NLD MPs fight for right to exist in top court

Chiang Mai (Mizzima) – National League for Democracy members of Parliament on Thursday filed a lawsuit with Burma’s Supreme Court seeking a writ against dissolution of the party and to declare that the members of Parliament can still legally maintain their positions, party leaders said.

The NLD move was designed to head off its dissolution under the junta’s new political party registration law, which required parties to re-register within 60 days of May 6 or be dissolved as legal entities, a party spokesman said.

The law also rendered invalid the positions of Members of Parliament elected in the 1990 election. That injustice had forced the NLD to seek a court order to declare the MPs’ right to exist and call the original 1990 elected Parliament, he said.

Lawyers Kyin Win, Khin Htay Kywe and Kyaw Ho, visited the court to file the suit at 11 a.m. on Thursday and Su Nge, the deputy director of the Supreme Court, accepted their documents at 1 p.m.

The leaders were responding to party general secretary Aung San Suu Kyi’s urging for members to continue pursuing legal actions against the junta. Twenty-six members of Parliament elected in the 1990 election, including party chairman Aung Shwe, were listed as plaintiffs in the filing, the spokesman said. Sanchaung Township MP Khin Maung Swe and Kyauktan Township MP, Dr. Than Nyein, who had pushed for the party to re-register with the Election Commission, joined them.

The court would release its decision on whether it will hear the case on April 30 at 1 p.m. If the court accepts the lawsuit, the two cases will be handled individually, the spokesman said.

Although NLD won 392 of 485 seats in the election 20 years ago, the junta has refused to transfer power to the party.

Observers said the action would almost certainly be ineffective as Burmese court decisions were always in step with the junta’s wishes.

Nyan Win said, “All I want to say is that we will take every legal action against injustice.”

NLD had decided against re-registering with the Election Commission because of the junta’s exclusionary electoral laws. Just four of 10 parties that remain remaining from the 1990 election have applied to re-register with the regime’s electoral watchdog.
··········
**TASKS TO COMPLETE**
- a) Transcribe the NLD lawsuit article word for word, everything from "Lawyers Kyin Win, Khin" down to "Commission, joined them.".
- b) Name each lawyer who, according to the NLD lawsuit article, visited the court to file the suit.
The listing that comes after this article has no part in what is asked here.
··········
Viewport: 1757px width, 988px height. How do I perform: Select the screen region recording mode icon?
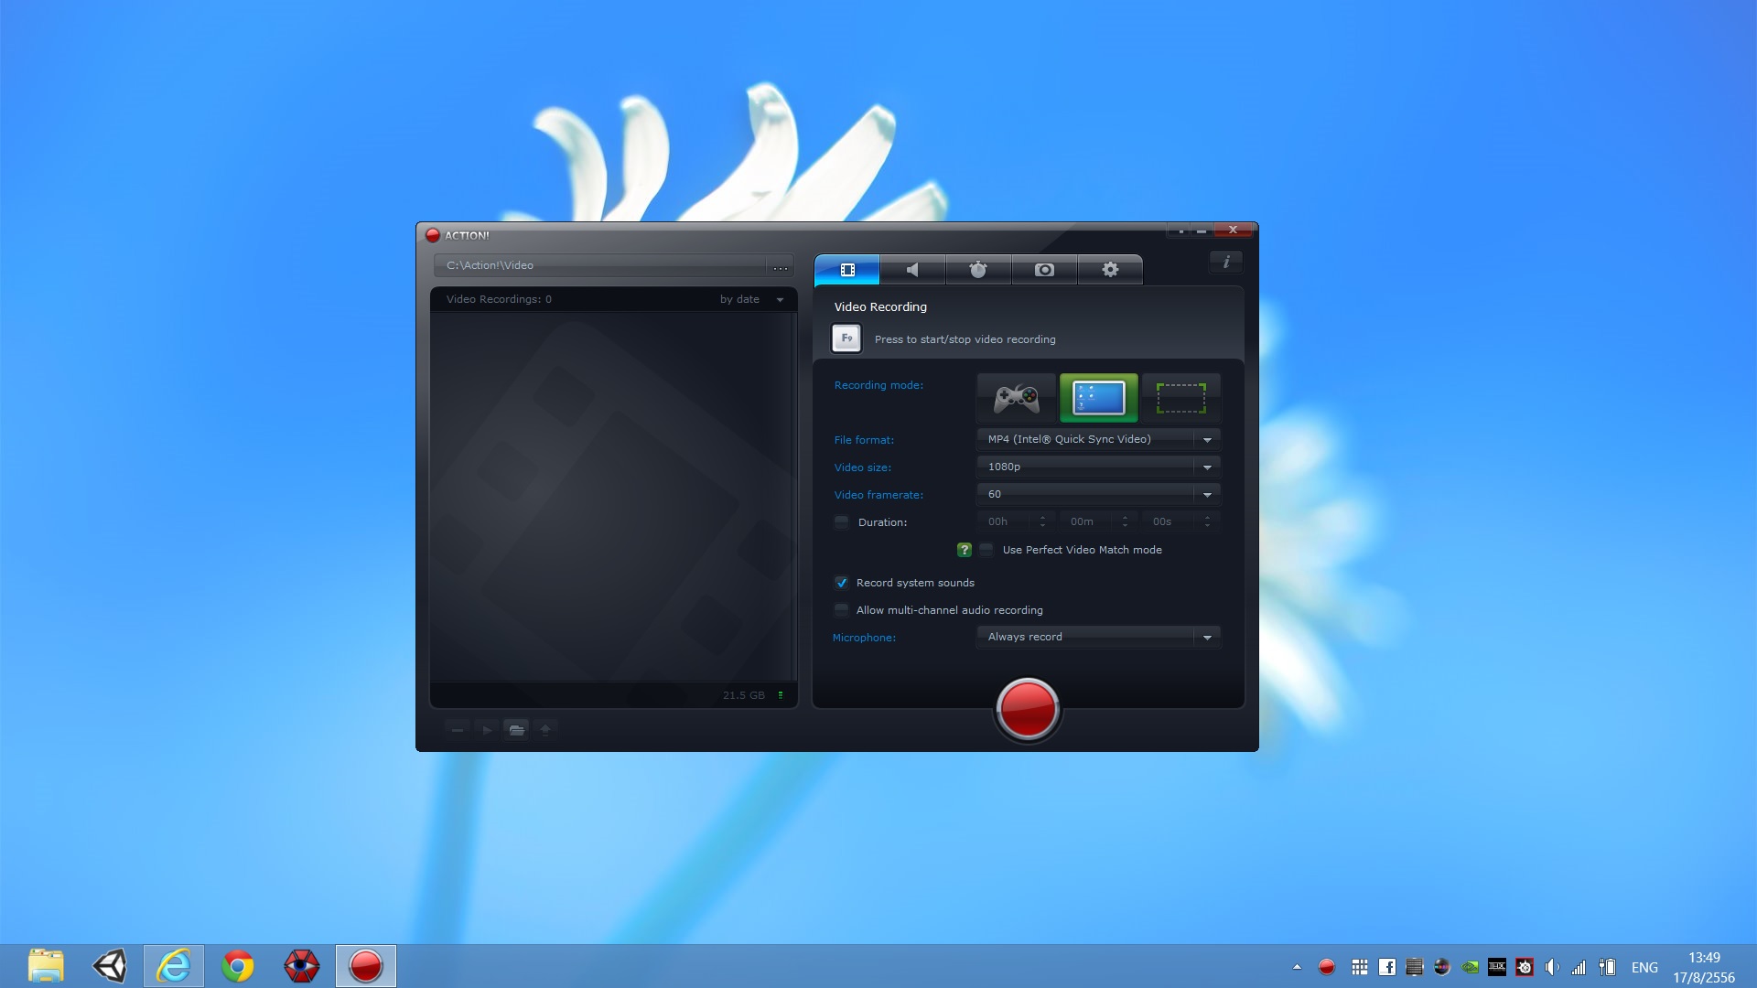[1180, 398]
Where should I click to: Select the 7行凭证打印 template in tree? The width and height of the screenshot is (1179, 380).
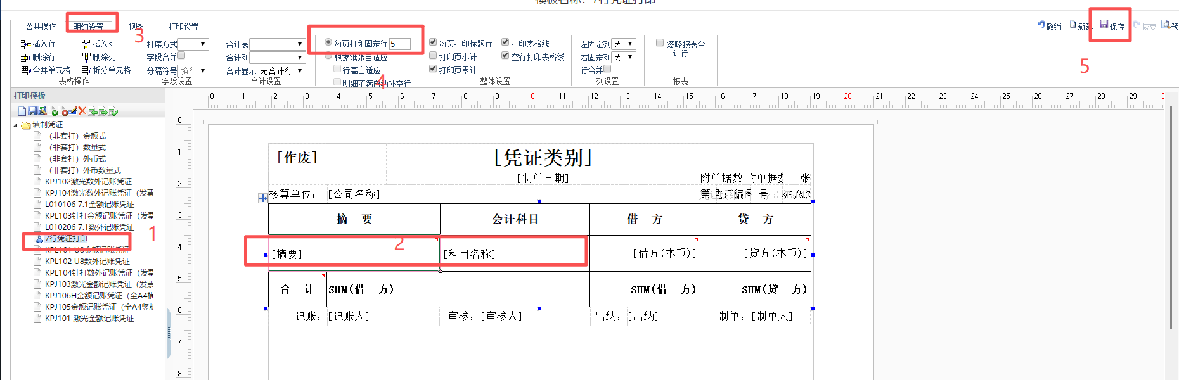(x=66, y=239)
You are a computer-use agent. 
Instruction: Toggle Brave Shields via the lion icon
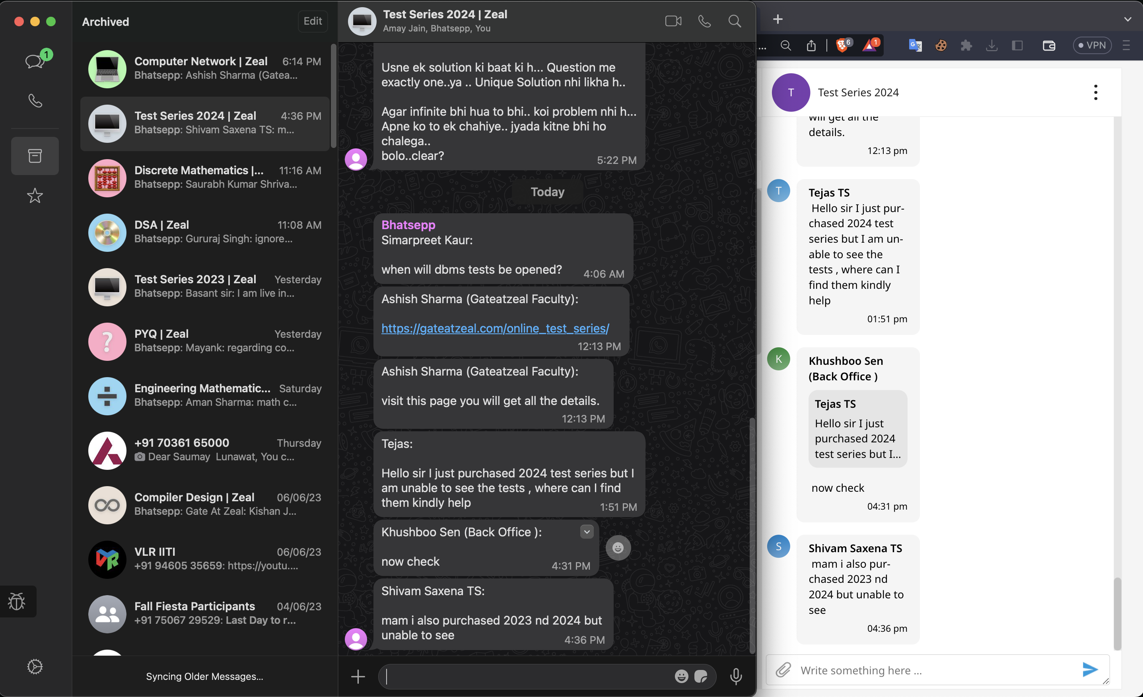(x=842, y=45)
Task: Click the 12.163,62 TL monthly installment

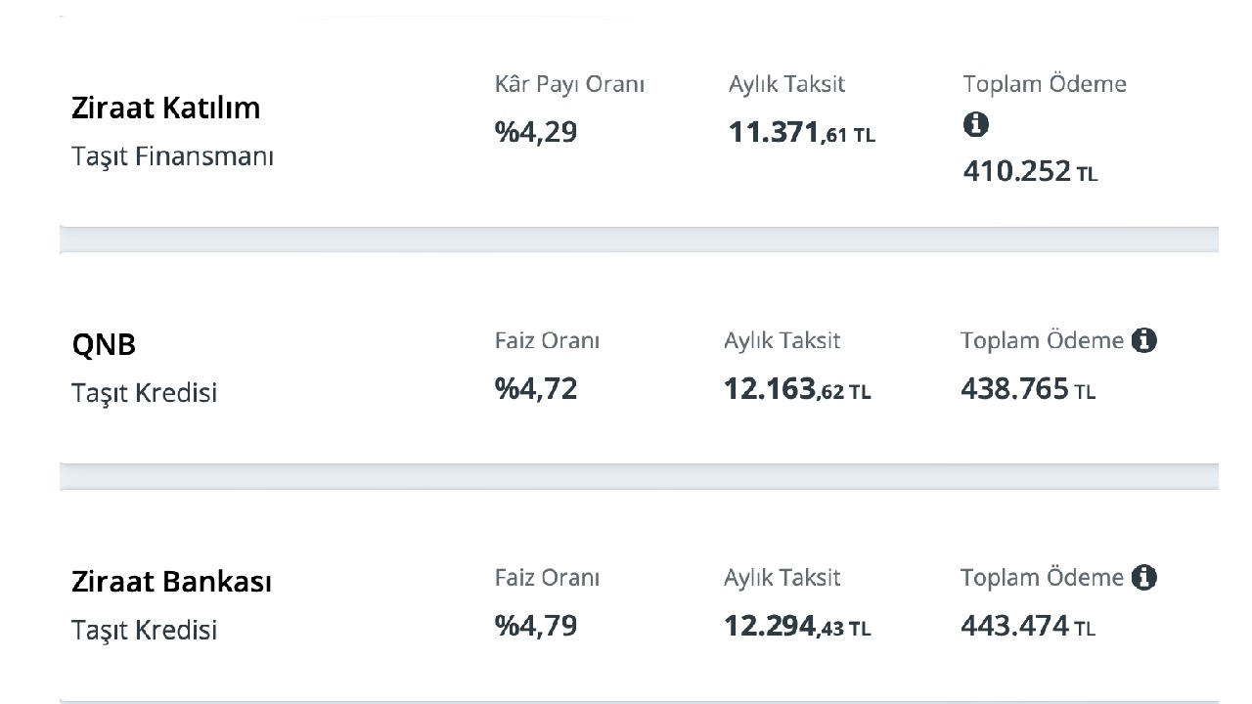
··········
**EXPECTED RESULTS**
- a)
Lawyers Kyin Win, Khin Htay Kywe and Kyaw Ho, visited the court to file the suit at 11 a.m. on Thursday and Su Nge, the deputy director of the Supreme Court, accepted their documents at 1 p.m.

The leaders were responding to party general secretary Aung San Suu Kyi’s urging for members to continue pursuing legal actions against the junta. Twenty-six members of Parliament elected in the 1990 election, including party chairman Aung Shwe, were listed as plaintiffs in the filing, the spokesman said. Sanchaung Township MP Khin Maung Swe and Kyauktan Township MP, Dr. Than Nyein, who had pushed for the party to re-register with the Election Commission, joined them.

- b) Kyin Win, Khin Htay Kywe, Kyaw Ho